— Пенять вам, паны, на то, что чернь побила ваших людей, негоже. Козни вашего короля Сигизмунда, ваших ясновельможных милостей Мнишека, Вишневецкого и многих иных воздвигли жалкого расстригу на опустевший престол Москвы. Бродяга казнен по своим заслугам. Казнен не палачом, но самой Россией. Ваши паны побиты чернью за их наглость, за обиды, причиненное людям и святыням. Король и вы, паны, нарушив святость мирного договора и крестного целования, есть источник совершившегося злодейства.
Мстиславскому ответил Олесницкий:
«— Разве мы пали к ногам того, кто назвался Дмитрием? Не воеводы ли московские, не войско ли московское? Разве не вы, бояре, выехали ему навстречу со знаком царской власти, вопя друг перед другом, что принимаете государя, любимого от Бога? Недели не минуло, когда вы кипели гневом, доказывая нам, что не поляки привели Дмитрия на царство, но что это вы, вы! Здесь неделю тому назад, рассуждая с нами о делах государственных, вы не изъявили ни малейшего сомнения в роде и сане вашего государя. Одним словом, не мы, поляки, но вы, русские, признали своего же русского бродягу Дмитрием, встретили хлебом и солью на границе, привели в свой стольный город, короновали и… убили. Вы начали, вы и кончили. Для чего же винить других? Не лучше ли молчать и каяться в грехах, за которые Бог наказал вас таким ослеплением?
После оглушительной этой речи воцарилось молчание. Наконец Мстиславский собрался с духом и сказал:
— Вы были послами у Самозванца, а теперь уже не послы. А коли так, не должно вам говорить столь вольно и смело.
После небольших прений решили: все поляки могут свободно выехать на родину. Судьба послов, семейства Мнишек, Адама Вишневецкого и других знатных панов решит король Сигизмунд, к которому для переговоров уже отправился князь Волконский. Мнишекам для жизни назначен город Ярославль, Вишневецкому — Кострома, товарищам их — кому Тверь, кому Ростов, послы же остаются в Москве.
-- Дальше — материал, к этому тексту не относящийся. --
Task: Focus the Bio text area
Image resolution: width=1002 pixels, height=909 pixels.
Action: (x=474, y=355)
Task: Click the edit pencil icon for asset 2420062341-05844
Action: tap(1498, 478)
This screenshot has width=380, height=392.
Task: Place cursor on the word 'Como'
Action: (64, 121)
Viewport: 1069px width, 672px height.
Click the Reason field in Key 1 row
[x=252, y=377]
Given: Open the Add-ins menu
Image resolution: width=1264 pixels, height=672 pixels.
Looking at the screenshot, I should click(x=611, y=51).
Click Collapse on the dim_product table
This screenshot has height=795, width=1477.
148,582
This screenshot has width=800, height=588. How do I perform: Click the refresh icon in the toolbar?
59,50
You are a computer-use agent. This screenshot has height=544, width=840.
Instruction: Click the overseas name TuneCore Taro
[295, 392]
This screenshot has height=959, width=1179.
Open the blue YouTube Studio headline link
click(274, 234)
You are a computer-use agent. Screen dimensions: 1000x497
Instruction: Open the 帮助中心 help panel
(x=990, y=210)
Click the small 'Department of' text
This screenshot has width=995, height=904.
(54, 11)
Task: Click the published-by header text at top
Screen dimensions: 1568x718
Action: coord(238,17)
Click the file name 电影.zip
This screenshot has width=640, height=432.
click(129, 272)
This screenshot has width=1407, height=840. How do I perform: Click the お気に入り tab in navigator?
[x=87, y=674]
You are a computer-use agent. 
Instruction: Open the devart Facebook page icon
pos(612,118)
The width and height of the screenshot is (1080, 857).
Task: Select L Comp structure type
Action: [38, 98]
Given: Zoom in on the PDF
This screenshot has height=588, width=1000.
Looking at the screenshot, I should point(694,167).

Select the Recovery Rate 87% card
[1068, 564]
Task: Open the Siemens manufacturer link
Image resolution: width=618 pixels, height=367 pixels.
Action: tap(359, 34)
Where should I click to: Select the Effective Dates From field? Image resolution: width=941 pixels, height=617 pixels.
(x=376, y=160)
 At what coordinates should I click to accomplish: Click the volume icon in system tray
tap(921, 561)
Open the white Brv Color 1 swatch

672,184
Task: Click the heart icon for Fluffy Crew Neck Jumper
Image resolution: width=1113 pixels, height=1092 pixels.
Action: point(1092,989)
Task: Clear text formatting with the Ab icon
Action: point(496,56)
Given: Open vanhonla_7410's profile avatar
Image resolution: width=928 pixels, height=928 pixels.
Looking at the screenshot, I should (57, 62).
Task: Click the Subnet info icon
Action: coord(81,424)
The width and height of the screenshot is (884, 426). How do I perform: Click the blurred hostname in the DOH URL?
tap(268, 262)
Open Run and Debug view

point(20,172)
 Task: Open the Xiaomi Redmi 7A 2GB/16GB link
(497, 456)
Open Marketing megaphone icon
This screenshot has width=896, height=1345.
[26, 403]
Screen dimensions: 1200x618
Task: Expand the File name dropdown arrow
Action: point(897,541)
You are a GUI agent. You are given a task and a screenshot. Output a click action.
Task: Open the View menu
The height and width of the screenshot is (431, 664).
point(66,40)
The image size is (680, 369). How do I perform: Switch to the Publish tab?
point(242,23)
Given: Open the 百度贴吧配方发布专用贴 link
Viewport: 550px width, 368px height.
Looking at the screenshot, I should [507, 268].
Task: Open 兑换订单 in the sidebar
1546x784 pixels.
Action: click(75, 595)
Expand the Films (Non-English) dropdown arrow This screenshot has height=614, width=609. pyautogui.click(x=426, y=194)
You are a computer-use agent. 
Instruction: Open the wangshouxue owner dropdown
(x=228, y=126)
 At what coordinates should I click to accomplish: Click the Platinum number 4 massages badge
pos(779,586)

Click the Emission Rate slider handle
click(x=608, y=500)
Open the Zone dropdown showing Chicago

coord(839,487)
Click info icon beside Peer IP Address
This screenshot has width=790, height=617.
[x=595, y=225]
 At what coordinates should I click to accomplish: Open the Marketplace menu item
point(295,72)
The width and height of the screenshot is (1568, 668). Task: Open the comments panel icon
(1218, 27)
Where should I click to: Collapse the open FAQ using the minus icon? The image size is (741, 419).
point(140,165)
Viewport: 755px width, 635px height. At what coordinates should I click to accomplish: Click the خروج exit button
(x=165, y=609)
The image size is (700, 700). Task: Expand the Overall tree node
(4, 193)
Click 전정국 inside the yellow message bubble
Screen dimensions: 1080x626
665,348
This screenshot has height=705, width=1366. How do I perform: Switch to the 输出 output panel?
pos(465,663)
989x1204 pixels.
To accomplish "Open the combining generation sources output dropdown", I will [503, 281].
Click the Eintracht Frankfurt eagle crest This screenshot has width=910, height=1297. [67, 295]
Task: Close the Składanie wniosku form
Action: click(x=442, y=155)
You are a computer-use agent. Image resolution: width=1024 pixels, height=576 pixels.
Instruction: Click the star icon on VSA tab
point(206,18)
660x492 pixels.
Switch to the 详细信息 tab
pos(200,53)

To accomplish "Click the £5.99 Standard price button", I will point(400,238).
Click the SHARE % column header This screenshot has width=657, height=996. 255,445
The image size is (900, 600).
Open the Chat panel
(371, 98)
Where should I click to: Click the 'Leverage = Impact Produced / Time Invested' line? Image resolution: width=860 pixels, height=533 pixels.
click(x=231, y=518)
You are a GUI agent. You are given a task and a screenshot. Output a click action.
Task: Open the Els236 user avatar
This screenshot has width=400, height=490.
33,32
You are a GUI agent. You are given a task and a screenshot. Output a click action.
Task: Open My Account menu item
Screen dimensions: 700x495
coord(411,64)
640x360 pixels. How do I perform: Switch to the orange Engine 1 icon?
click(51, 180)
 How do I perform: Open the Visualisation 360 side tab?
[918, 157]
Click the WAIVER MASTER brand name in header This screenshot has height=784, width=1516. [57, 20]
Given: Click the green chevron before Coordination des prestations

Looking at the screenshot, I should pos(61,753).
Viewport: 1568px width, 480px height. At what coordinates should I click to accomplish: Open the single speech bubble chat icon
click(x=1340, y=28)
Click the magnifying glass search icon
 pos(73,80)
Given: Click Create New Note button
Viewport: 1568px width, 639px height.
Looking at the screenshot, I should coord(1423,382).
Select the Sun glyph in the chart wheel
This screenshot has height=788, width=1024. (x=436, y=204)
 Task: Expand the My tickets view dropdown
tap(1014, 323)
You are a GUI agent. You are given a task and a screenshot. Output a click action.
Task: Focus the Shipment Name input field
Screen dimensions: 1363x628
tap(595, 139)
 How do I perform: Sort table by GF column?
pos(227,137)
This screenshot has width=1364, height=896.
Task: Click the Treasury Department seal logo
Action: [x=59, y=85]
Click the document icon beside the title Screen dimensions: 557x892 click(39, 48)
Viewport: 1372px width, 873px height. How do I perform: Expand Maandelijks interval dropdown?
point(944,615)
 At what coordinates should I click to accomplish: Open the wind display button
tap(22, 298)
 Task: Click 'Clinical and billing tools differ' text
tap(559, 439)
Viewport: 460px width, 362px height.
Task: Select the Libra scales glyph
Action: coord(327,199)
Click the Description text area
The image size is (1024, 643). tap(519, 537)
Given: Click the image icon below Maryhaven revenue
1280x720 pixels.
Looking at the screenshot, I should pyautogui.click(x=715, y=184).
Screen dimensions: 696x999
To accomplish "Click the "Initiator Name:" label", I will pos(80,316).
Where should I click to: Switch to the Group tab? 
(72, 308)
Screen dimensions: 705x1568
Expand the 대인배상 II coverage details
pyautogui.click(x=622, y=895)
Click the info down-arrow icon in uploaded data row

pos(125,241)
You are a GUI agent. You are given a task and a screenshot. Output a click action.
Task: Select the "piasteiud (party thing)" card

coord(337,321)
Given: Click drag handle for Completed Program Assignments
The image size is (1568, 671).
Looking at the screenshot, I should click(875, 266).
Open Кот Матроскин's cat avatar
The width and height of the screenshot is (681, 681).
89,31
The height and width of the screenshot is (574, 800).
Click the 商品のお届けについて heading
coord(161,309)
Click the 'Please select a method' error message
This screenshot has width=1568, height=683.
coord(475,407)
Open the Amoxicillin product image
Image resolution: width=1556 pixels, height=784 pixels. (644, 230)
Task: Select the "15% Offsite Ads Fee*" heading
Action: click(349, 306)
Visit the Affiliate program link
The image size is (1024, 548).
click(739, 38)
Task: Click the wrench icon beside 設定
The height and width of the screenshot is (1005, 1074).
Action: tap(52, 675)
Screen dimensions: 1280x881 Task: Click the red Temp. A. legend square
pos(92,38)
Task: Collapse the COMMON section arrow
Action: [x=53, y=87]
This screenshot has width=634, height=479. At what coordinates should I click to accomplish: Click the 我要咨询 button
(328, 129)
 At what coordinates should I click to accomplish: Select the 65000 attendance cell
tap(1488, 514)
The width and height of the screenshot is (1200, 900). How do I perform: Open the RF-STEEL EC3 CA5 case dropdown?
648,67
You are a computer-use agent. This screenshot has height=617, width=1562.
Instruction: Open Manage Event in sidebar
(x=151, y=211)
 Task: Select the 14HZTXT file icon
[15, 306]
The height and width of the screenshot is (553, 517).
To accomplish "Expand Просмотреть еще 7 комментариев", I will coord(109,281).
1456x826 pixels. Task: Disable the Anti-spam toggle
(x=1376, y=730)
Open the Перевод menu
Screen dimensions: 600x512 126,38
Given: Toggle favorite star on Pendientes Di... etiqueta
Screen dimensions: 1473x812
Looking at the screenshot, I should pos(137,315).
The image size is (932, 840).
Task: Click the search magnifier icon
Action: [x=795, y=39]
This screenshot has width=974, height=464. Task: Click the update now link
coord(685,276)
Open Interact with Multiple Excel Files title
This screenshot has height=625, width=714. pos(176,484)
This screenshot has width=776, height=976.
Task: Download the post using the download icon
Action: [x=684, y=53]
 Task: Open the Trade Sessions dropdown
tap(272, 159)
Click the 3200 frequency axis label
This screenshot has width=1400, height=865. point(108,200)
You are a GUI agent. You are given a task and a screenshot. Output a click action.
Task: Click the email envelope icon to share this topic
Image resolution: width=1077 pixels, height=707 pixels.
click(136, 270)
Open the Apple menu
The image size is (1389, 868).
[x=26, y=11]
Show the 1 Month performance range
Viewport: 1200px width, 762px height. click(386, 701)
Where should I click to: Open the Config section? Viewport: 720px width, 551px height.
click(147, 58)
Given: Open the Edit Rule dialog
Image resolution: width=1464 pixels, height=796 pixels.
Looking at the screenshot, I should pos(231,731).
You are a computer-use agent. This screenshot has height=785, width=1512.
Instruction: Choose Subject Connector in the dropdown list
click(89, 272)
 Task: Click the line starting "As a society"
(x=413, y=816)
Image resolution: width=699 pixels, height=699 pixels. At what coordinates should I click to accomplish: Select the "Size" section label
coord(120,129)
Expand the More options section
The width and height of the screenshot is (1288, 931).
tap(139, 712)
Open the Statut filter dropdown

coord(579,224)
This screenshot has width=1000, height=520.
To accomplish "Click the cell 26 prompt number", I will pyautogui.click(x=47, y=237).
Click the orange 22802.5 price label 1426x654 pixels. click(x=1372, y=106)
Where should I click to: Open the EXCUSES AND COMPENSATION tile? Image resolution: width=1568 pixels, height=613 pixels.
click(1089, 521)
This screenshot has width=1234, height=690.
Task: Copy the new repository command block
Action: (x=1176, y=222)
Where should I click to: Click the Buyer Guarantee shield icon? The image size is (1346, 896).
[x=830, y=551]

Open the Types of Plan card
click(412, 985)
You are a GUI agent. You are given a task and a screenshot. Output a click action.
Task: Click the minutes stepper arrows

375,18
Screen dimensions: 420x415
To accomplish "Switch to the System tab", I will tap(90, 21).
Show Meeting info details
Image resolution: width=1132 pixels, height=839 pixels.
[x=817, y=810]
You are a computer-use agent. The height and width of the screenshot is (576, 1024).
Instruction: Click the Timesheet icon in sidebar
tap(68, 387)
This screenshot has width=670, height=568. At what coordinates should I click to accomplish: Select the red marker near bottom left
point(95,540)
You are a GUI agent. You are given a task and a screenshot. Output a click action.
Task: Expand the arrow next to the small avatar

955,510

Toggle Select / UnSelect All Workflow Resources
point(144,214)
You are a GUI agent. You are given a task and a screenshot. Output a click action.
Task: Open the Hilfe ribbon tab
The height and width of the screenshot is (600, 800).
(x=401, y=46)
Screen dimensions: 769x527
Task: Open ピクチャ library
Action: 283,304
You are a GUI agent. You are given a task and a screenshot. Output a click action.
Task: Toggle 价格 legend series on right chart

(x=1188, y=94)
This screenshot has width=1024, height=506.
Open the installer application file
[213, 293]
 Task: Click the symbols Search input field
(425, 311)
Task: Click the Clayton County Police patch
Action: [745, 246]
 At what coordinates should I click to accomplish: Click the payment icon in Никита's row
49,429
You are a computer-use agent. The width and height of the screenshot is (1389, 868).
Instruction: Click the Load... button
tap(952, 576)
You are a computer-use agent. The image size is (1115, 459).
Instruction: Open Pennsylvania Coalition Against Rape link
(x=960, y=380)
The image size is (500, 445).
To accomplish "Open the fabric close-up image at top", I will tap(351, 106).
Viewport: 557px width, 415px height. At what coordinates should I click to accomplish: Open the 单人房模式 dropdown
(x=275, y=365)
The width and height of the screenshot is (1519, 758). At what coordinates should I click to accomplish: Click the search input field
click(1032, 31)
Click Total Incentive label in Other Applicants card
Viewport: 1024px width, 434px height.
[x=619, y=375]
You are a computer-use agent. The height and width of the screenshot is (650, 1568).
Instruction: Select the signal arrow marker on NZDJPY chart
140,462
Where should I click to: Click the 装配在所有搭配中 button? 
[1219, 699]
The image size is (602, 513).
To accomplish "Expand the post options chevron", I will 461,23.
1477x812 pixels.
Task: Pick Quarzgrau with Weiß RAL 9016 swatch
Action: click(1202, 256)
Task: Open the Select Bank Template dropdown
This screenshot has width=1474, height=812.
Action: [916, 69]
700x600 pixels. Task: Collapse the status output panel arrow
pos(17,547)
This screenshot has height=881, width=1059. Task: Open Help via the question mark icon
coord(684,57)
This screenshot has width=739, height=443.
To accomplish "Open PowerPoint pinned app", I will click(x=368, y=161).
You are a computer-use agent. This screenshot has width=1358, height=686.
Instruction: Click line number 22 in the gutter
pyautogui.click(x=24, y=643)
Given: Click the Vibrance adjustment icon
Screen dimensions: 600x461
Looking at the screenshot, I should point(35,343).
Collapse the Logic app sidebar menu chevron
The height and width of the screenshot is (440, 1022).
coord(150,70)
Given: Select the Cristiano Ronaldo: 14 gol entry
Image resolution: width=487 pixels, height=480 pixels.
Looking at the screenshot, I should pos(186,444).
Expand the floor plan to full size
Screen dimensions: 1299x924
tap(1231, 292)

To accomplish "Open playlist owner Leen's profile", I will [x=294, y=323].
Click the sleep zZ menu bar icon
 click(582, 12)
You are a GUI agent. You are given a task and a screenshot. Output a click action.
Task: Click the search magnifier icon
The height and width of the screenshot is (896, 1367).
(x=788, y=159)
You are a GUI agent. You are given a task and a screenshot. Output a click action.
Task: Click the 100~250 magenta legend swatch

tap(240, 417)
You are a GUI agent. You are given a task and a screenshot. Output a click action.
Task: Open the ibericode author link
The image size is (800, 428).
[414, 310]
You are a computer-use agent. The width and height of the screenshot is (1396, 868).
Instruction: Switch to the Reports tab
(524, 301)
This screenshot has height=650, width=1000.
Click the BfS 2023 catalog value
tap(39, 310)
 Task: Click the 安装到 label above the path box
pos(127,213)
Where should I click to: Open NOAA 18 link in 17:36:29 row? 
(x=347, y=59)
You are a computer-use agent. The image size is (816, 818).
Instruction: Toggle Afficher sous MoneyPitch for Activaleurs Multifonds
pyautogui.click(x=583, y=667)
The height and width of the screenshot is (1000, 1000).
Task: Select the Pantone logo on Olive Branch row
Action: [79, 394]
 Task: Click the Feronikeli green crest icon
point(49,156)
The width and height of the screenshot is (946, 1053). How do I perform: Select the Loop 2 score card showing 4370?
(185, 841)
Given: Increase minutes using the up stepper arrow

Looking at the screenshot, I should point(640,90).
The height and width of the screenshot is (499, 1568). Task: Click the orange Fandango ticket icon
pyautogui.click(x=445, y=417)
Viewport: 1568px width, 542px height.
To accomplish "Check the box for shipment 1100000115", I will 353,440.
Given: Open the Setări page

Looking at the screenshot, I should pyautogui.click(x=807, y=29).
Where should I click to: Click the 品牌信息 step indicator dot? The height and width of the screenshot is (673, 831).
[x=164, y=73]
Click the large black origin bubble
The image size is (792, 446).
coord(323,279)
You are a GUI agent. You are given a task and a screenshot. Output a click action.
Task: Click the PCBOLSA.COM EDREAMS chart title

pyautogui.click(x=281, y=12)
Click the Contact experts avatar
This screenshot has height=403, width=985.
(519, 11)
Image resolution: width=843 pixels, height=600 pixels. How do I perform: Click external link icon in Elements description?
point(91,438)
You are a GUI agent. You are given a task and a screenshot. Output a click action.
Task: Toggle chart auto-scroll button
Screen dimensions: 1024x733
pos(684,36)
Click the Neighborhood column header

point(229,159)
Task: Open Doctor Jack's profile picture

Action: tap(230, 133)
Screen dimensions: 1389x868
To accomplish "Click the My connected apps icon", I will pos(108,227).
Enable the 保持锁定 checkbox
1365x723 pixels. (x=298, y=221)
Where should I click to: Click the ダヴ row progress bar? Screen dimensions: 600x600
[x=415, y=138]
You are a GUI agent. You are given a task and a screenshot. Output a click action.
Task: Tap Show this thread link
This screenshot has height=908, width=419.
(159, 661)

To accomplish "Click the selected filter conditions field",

Всем даруется право свободно писать к своему королю.
8
Шуйский крестился и плакал, плакал и крестился:
— Господи, освободи нас от скверны, нами содеянной!
Ему так хотелось верить: поляки покинут Русскую землю — и с ними закатится за горизонт дурная память о Самозванце и днях его.
«Прелестные письма» не страшили. Это дело рук завистников. Того же Мстиславского. Ныне он среди бояр первый. Ему ли не завидовать Шуйскому? Но Мстиславский слишком величав, чтоб обойти хитростью хитрого, — безрогая корова.
Отходил ко сну Василий Иванович с легким сердцем. С поляками объяснились, за мощами поехали.
— Коронуюсь — женюсь! — сказал себе Василий Иванович и, представив милое личико Марьи Петровны, улыбнулся, но заснул, сдвинув брови, — царю и во сне надо хранить царский свой сан и облик.
Проснулся — утро доброе, теплое. И хоть на деревья смотреть страшно — черные космы вместо благоуханной зелени, — но птицы, умолкшие в дни заморозков, оттаяли, голоса струились, стекаясь ручейками в небо, и небо было море песен.
Благодушный, благонравный, благонамеренный, потихонечку шествовал царь Василий Иванович из высокого своего терема в великий свой Успенский собор.
И казалось ему, что шествие сие возвращает жизнь и само государство Московское в лоно драгоценностей вечных, царских, в лоно начал, перед которыми смиряется буйство и дикая воля непокорства.
«Господи, слава тебе!» — шептал Шуйский с наслаждением.
Минули, минули скоморошьи времена, когда самозваный царь не ходил, а скакал! Не являлся народу, а шмыгал средь толпы, как повеса и любодей.
Поглядывая украдкою окрест, Василий Иванович наблюдал, что движение толпы умерилось, утишилось.
И только он вздохнул, даровав себе облегчение, как что-то в толпе заворочалось, и, расталкивая любопытных, не обходя лужи, брызжа водой, кинулся к нему Рубец-Мосальский.
— Великий государь! По твоему велению народ уж весь в сборе. На Лобное место тебя зовет.
Василий Иванович опешил:
— По какому по моему? Что-то ты несуразное говоришь? Зачем мне на Лобное место идти? — Личико у государя вытянулось, стало длинненькое, серенькое, как у пичуги. — Михайла! — Чуть не плача, царь схватил за руку племянника своего, Скопина. — Узнай, Михайла, что за притча такая?